> Task requirements
Start at the first line of the material. Repeat each line exactly through the one containing "Task: Click the navigation", then stop.

> Dataset extract
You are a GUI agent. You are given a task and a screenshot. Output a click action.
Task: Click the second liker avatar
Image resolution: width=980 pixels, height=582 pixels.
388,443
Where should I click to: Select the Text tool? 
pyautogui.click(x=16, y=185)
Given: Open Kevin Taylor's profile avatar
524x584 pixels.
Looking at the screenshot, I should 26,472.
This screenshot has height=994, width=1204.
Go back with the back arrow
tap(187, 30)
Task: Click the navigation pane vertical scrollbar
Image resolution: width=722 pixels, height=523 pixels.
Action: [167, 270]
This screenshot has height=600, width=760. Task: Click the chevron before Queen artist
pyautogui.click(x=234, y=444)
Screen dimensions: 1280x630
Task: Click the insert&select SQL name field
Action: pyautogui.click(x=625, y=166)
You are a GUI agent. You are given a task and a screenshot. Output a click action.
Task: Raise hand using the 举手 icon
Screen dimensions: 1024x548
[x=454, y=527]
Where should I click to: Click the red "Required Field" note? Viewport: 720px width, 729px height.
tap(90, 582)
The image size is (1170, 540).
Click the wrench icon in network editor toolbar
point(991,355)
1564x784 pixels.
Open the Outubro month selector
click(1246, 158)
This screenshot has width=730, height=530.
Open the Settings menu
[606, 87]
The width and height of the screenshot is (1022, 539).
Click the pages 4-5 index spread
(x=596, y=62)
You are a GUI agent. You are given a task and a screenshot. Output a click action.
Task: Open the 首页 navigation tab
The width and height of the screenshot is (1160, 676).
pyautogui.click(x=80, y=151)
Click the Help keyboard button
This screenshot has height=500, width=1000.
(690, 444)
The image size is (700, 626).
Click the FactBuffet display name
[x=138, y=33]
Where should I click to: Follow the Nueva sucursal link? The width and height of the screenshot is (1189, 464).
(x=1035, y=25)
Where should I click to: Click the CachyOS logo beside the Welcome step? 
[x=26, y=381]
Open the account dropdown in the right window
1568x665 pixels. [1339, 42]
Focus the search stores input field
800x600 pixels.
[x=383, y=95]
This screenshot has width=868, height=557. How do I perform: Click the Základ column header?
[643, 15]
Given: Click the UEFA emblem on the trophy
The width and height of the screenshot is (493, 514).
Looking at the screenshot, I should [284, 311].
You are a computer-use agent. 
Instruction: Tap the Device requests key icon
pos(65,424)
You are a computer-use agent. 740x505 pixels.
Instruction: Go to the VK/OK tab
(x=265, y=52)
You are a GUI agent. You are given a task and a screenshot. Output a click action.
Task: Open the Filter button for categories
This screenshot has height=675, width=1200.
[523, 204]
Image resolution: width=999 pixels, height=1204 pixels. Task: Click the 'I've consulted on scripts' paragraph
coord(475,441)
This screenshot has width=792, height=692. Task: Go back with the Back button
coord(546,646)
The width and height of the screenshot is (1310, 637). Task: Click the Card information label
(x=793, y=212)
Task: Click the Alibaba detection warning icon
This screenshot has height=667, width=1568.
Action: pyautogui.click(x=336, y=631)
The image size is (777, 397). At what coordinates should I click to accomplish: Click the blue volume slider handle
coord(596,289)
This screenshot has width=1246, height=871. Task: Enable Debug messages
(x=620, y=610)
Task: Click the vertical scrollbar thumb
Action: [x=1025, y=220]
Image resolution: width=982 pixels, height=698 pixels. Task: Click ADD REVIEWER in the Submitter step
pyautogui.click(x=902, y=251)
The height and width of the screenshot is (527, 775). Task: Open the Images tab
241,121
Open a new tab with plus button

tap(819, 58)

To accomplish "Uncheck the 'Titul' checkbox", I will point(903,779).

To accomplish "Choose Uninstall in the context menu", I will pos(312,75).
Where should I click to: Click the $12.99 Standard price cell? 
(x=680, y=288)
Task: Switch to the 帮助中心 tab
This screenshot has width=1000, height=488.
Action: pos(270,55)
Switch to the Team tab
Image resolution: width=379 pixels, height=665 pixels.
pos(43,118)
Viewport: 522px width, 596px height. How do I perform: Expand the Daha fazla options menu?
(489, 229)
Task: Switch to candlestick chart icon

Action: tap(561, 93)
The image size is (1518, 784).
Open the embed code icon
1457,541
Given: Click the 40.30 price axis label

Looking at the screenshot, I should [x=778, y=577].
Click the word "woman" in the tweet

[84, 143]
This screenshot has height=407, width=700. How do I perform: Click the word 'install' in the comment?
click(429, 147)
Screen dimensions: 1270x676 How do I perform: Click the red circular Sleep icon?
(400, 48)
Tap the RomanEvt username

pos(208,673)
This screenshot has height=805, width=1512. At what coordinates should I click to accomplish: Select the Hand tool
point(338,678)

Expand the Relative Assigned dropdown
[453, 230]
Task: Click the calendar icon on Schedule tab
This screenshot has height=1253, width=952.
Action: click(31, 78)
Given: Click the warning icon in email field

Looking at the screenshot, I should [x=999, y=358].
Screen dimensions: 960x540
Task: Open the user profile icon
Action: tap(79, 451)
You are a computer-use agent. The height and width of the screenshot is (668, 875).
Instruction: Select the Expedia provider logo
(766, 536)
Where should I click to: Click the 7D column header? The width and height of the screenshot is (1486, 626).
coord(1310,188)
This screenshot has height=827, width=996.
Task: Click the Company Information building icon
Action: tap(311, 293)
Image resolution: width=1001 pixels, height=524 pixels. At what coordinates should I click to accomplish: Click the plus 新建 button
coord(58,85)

> Exercise solution
You are a GUI agent. You are given a task and a screenshot. Output a click action.
Task: Click the second liker avatar
Image resolution: width=980 pixels, height=582 pixels.
388,443
Where should I click to: Select the Text tool? 
pyautogui.click(x=16, y=185)
Given: Open Kevin Taylor's profile avatar
524x584 pixels.
Looking at the screenshot, I should 26,472.
This screenshot has height=994, width=1204.
Go back with the back arrow
tap(187, 30)
Task: Click the navigation pane vertical scrollbar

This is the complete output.